What: Curling clinics
When: Sundays in January, various times
Where: Boulder Ice Rink, 1801 13th St.
More info: bouldericerink.com
The granite curling stone barreled from one end of the Boulder Ice Rink to the other.
"Sweep! Sweep! Sweep!" yelled members of team "Curl Me Maybe" on Thursday night. "Wait, don't sweep! Don't sweep! Stop sweeping!"
Too late. The 25-pound curling stone crashed into the wall. The team then issued a collective groan while their competitors, The Klunkers, prepared for their next throw.
For the first winter ever, the Boulder Ice Rink is giving Boulderites the chance to learn a new icy sport -- curling. The rink will host curling clinics each Sunday in January and a five-week curling league on Thursday nights, complete with costumes, curling-themed team names and friendly competition.
Because special curling changes must be made to the ice, rink manager Cindi Indermill said there will be no drop-in play.
"We offered it this year just as a way to make the ice more inviting," Indermill said. "Sometimes people aren't enthused about ice skating or broomball, so this was something we thought might be more appealing."
Four players on the same team participate in each "end," the curling term comparable to an inning in baseball: one thrower, two sweepers and one skip. The thrower -- who actually slides the stone -- pushes off from a foothold, or "hack," with the stone in one hand, his or her legs in a deep lunge.
The two sweepers begin directing the stone by brushing vigorously in front of it. The skip stands in the "house," or the concentric circles at the other end of ice where the stone comes to rest. He or she provides instruction and strategy for which direction the stone should move and how fast or slow it should slide.
Joe Seufert, who will help teach the rink's curling clinics, learned the game with a little help from the Denver Curling Club.

┄┄┄┄┄┄

- [WORK ORDER 1] According to the article on Boulder's curling clinics, why will there be no drop-in play?
- [WORK ORDER 2] Carry the article on Boulder's curling clinics forward from its last sentence.

Collected data:
┄┄┄┄┄┄

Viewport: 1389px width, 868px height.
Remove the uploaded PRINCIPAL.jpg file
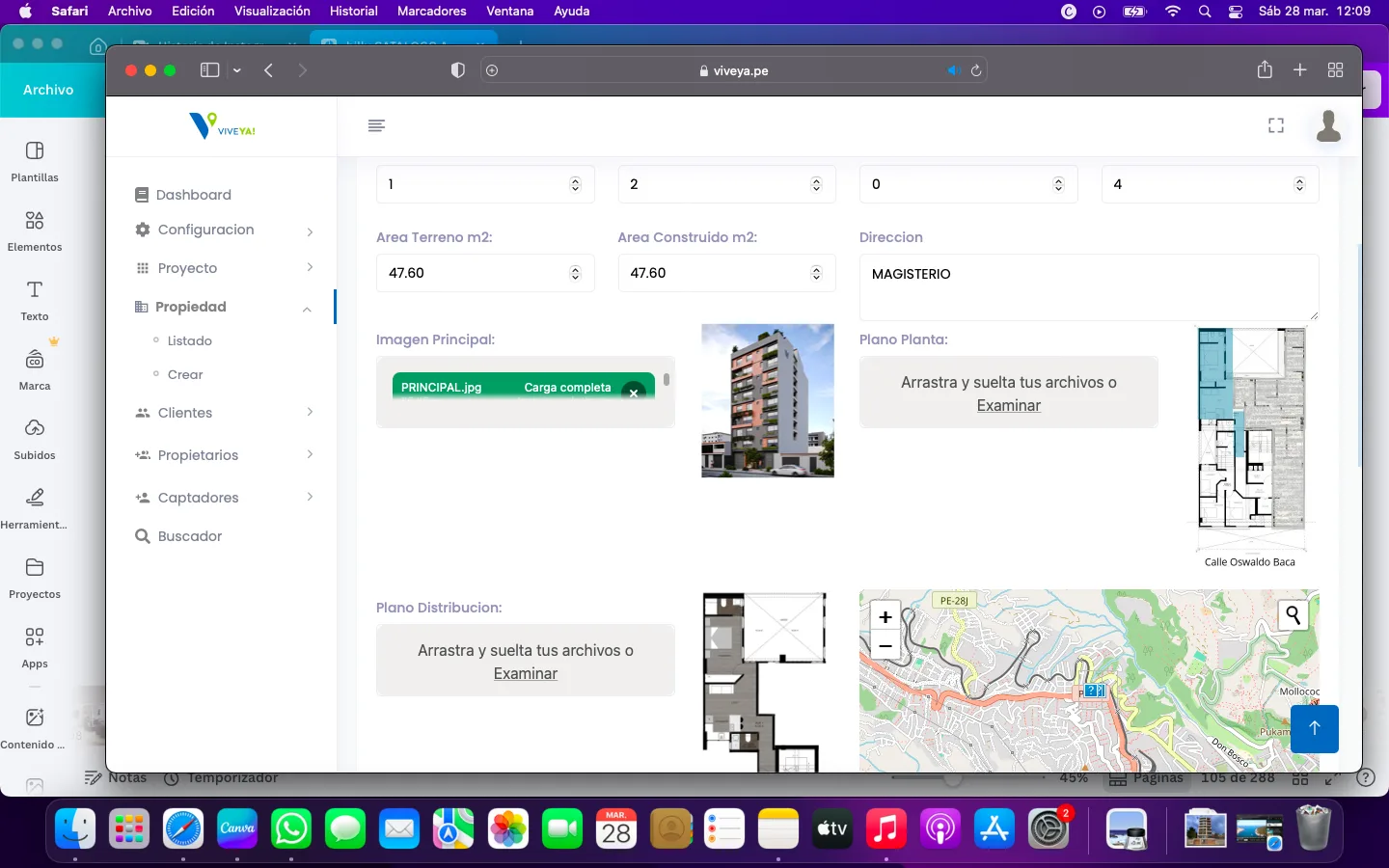(634, 392)
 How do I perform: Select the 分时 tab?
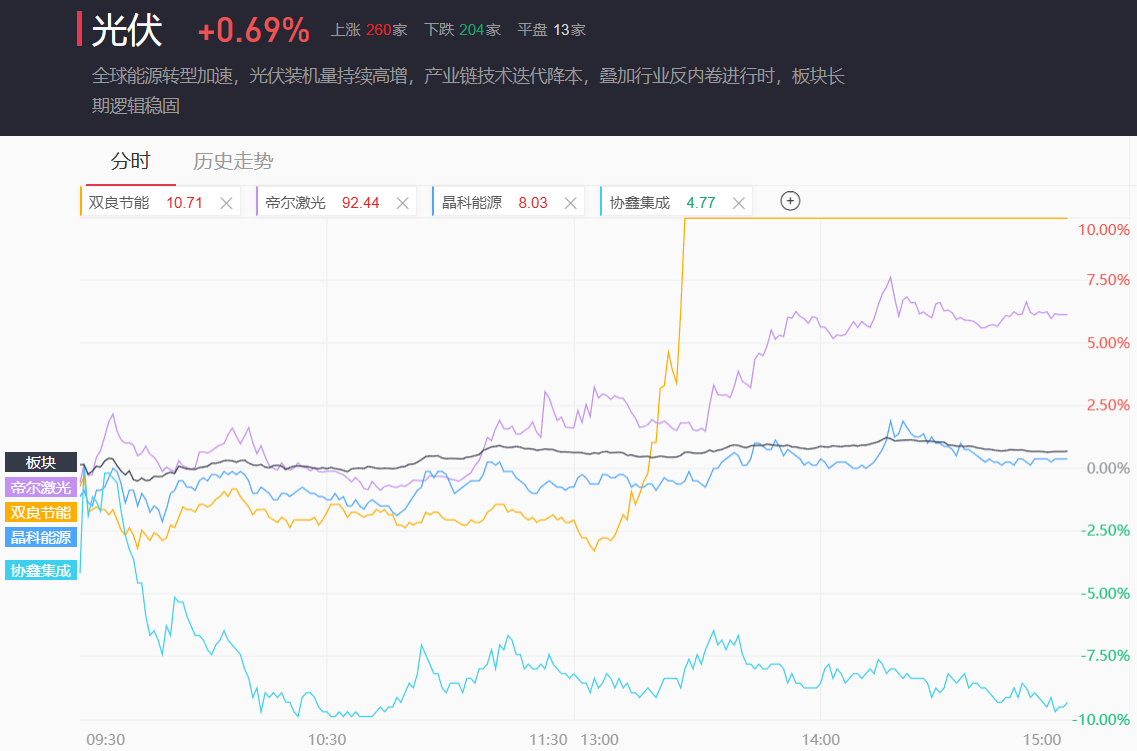[130, 161]
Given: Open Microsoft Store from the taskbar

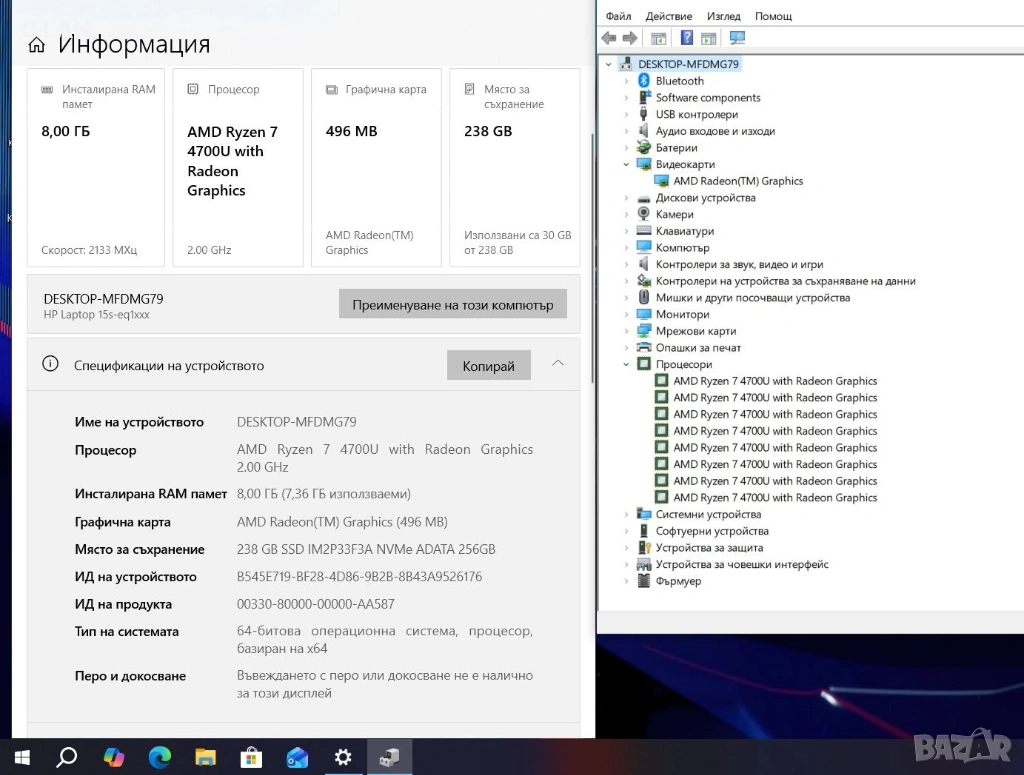Looking at the screenshot, I should [x=251, y=757].
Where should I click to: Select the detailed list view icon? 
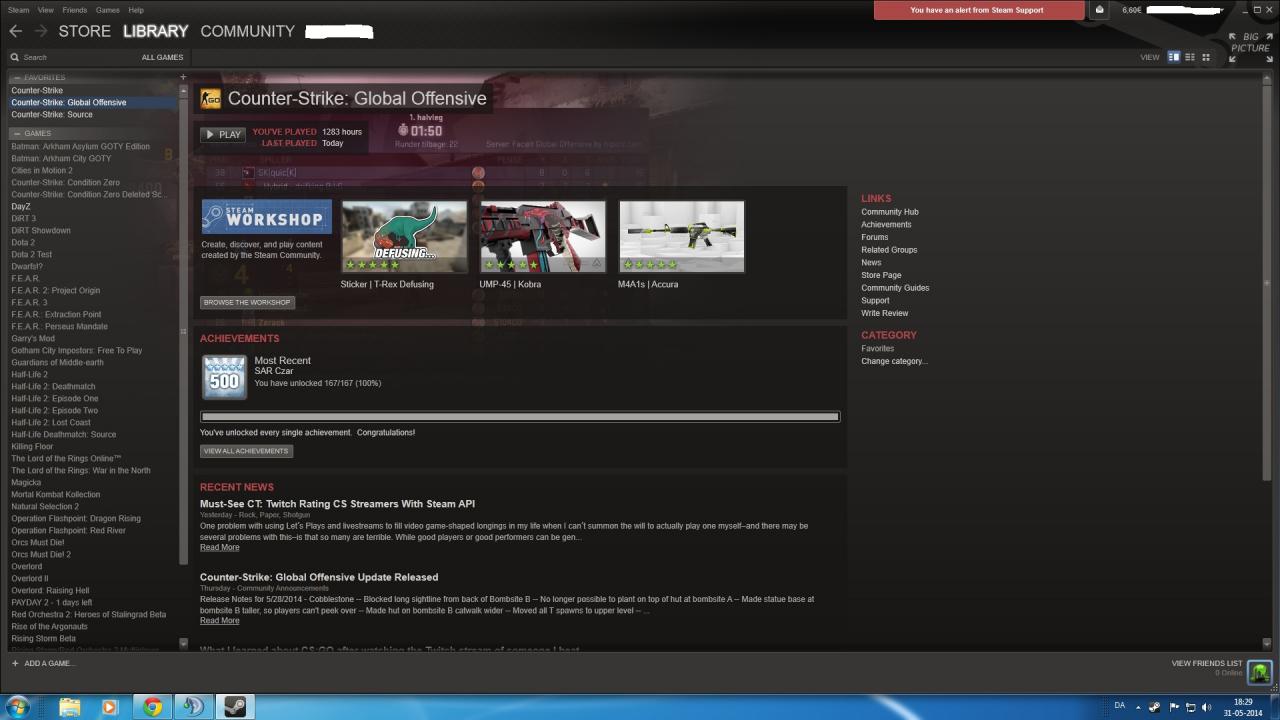click(1173, 57)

┄┄┄┄┄┄

- [EXERCISE OUTPUT 1] Special curling changes must be made to the ice.

- [EXERCISE OUTPUT 2]
A former ice hockey player, Seufert said curling required many of the same skills as chess.
"There's a lot of math and strategy," he said. "You have to anticipate your opponents' next move."
Because the rink is smaller than a regulation curling court, curlers will play with a junior stone, which weighs 25 pounds as opposed to the full-sized 42 pounds. The granite stones are stored in a special "stones only" freezer near the ice rink to maintain their temperature.
A special machine called a pebbler places individual drops of water on the ice, which creates bumps and canyons on the ice. This allows air to flow beneath the stones, which helps them slide, Seufert said.
Indermill said many employers have approached her about using curling as a teambuilding exercise because it requires collaboration, problem solving and strategy.
Kristen Salo, who directs a team of five employees at the University of Colorado's University Memorial Center, tries to plan an activity for her staff once a semester.
One morning in January, Salo and her crew tried curling.
"I don't know if we'll be professionals in the Olympics or anything, but we had fun," said Salo. "It was trying something new. We were able to laugh with one another and challenge ourselves."